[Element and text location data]
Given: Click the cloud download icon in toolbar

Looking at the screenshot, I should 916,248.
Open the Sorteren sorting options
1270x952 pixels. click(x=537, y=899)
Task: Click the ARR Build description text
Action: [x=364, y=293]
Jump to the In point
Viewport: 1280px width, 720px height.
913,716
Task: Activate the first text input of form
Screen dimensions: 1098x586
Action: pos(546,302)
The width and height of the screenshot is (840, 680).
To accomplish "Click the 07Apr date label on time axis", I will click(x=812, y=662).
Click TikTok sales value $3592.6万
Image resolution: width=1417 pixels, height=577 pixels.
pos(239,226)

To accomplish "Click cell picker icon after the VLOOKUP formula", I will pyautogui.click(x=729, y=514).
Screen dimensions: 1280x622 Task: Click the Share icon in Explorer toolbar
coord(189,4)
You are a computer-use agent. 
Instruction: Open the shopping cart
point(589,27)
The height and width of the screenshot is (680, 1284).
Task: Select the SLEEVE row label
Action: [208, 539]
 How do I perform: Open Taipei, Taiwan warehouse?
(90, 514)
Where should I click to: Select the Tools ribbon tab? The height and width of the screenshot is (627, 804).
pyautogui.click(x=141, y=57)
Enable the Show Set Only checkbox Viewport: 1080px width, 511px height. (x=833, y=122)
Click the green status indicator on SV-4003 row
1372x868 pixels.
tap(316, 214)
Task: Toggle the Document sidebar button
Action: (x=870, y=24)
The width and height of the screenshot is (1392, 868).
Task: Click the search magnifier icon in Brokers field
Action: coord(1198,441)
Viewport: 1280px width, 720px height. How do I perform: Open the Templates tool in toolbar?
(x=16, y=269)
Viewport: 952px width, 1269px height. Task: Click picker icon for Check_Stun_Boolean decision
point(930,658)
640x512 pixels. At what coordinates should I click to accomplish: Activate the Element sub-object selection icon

▶ Goal:
Lay out the listing above as a JSON array of strings, with one string for each line and blank lines left out.

▶ Correct output:
[
  "Given: Click the cloud download icon in toolbar",
  "Looking at the screenshot, I should 916,248.",
  "Open the Sorteren sorting options",
  "1270x952 pixels. click(x=537, y=899)",
  "Task: Click the ARR Build description text",
  "Action: [x=364, y=293]",
  "Jump to the In point",
  "Viewport: 1280px width, 720px height.",
  "913,716",
  "Task: Activate the first text input of form",
  "Screen dimensions: 1098x586",
  "Action: pos(546,302)",
  "The width and height of the screenshot is (840, 680).",
  "To accomplish \"Click the 07Apr date label on time axis\", I will click(x=812, y=662).",
  "Click TikTok sales value $3592.6万",
  "Image resolution: width=1417 pixels, height=577 pixels.",
  "pos(239,226)",
  "To accomplish \"Click cell picker icon after the VLOOKUP formula\", I will pyautogui.click(x=729, y=514).",
  "Screen dimensions: 1280x622 Task: Click the Share icon in Explorer toolbar",
  "coord(189,4)",
  "You are a computer-use agent. ",
  "Instruction: Open the shopping cart",
  "point(589,27)",
  "The height and width of the screenshot is (680, 1284).",
  "Task: Select the SLEEVE row label",
  "Action: [208, 539]",
  " How do I perform: Open Taipei, Taiwan warehouse?",
  "(90, 514)",
  "Where should I click to: Select the Tools ribbon tab? The height and width of the screenshot is (627, 804).",
  "pyautogui.click(x=141, y=57)",
  "Enable the Show Set Only checkbox Viewport: 1080px width, 511px height. (x=833, y=122)",
  "Click the green status indicator on SV-4003 row",
  "1372x868 pixels.",
  "tap(316, 214)",
  "Task: Toggle the Document sidebar button",
  "Action: (x=870, y=24)",
  "The width and height of the screenshot is (1392, 868).",
  "Task: Click the search magnifier icon in Brokers field",
  "Action: coord(1198,441)",
  "Viewport: 1280px width, 720px height. How do I perform: Open the Templates tool in toolbar?",
  "(x=16, y=269)",
  "Viewport: 952px width, 1269px height. Task: Click picker icon for Check_Stun_Boolean decision",
  "point(930,658)",
  "640x512 pixels. At what coordinates should I click to accomplish: Activate the Element sub-object selection icon"
]